中国から、AI技術を駆使した革新的な推理ゲームが登場し、世界のゲーム業界とテクノロジー企業から熱い視線が注がれています。その名は『名探偵シャーロック:闇夜の追跡者(Sherlock Holmes: The Awakened)』。今年の4月にはSteam版がリリース予定で、年内にはモバイルやコンソール版も展開される、まさに新時代のゲームです。

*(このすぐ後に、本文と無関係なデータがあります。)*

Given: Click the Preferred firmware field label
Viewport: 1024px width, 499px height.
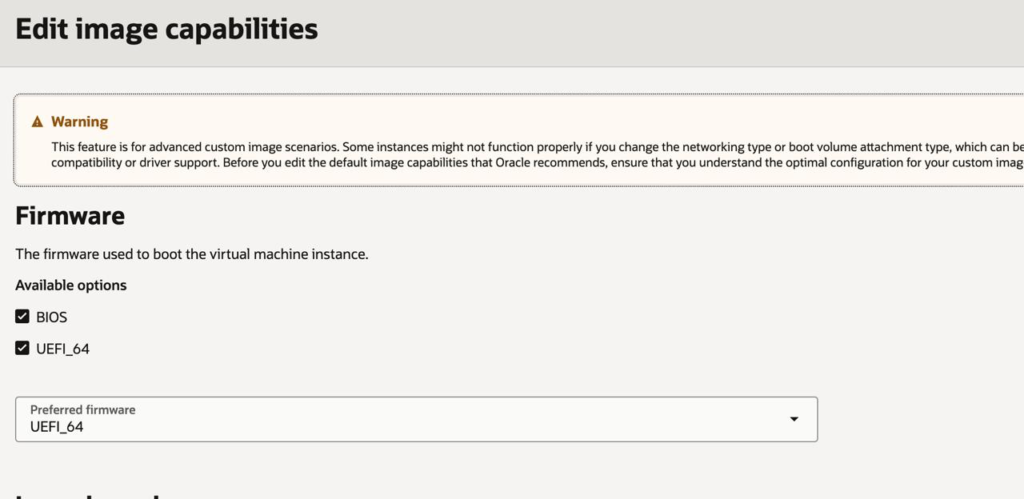Looking at the screenshot, I should (x=83, y=410).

本作を手がけるのは、中国のAIゲームスタートアップ「Gamercury AI」。Amazon、Microsoft、Qualcomm、そしてXboxといった世界的大手企業が、その画期的なAI技術とゲーム性に注目し、提携や出資を打診しているというから驚きです。単なるゲームの枠を超え、AIがゲーム体験をどこまで深化させるのか、その最先端をこの記事で深掘りします。
最先端AIが紡ぐ新たな推理体験
『名探偵シャーロック:闇夜の追跡者』は、AIが物語全体を駆動するインタラクティブな推理ゲームです。プレイヤーは、事件の舞台となる邸宅に入り、そこにいるNPC(ノンプレイヤーキャラクター)たちと音声またはテキストで自由に会話を交わし、手がかりを収集します。AIがプレイヤーの問いかけや行動に応じて、NPCのセリフや反応をリアルタイムで生成するため、従来のゲームでは味わえない、予測不可能なダイアログが展開されます。

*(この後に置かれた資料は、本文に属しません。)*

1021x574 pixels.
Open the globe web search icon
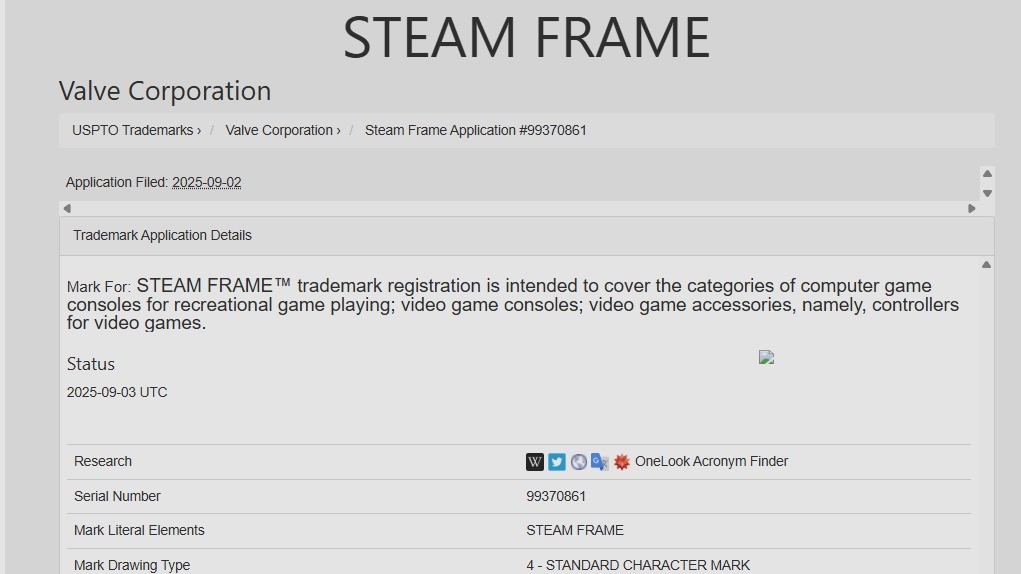[579, 462]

この独自のシステムにより、プレイヤーはまるで本当に生きた登場人物たちと対話しているかのような没入感の中で、事件の真相を探り、最終的に犯人を特定することになります。先行体験では、その緻密なストーリーテリングの深さと、美しいグラフィック表現が高く評価され、Steamの推理ゲームフェスティバルでは、全世界で4位、中国国産ゲームとしては堂々の1位という輝かしい実績を残しました。

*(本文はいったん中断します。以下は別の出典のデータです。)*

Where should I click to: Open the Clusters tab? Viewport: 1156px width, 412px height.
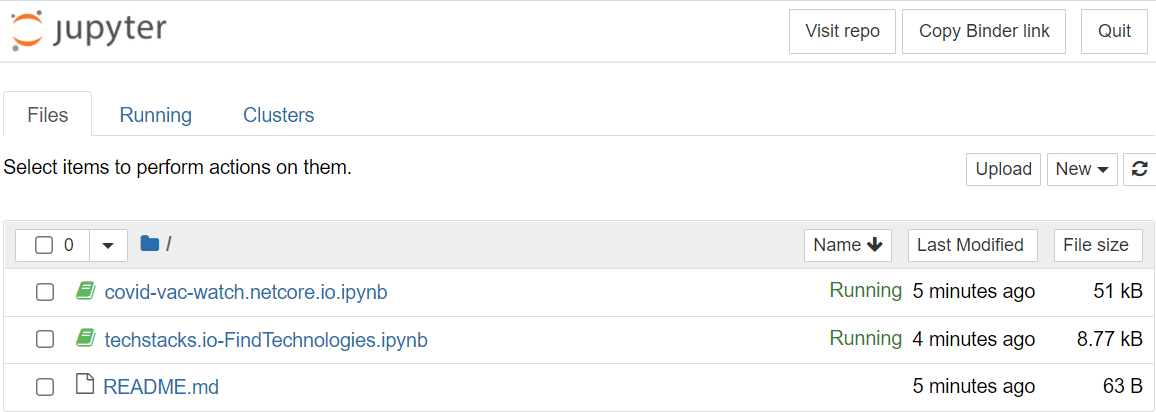279,115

世界が注目する中国AIゲーム開発スタジオ「Gamercury AI」
この革新的なゲームを開発したのは、中国のスタートアップ企業「Gamercury AI」です。創業者は、かつて中国の大手ゲーム会社「盛大(Shanda)」の副社長を務めた朱笑靖(Zhu Xiaojing)氏と、動画配信サービス「bilibili(ビリビリ)」のゲーム事業部責任者だった呉昊(Wu Hao)氏という、中国ゲーム業界のベテランが名を連ねています。彼らのバックグラウンドが、AIとゲーム開発の深い知見を融合させる原動力となっています。
Gamercury AIは、すでにエンジェルラウンド、Pre-Aラウンド、そして最新のラウンドで大規模な資金調達を完了しており、その投資家には、世界のトップ企業家が率いるベンチャーキャピタル、大手メディア企業、さらには盛大ゲーム創業者である陳大年氏が率いる「連尚網絡」などが名を連ねています。複数の有力な資本からの支持は、同社の将来性に対する高い期待の表れと言えるでしょう。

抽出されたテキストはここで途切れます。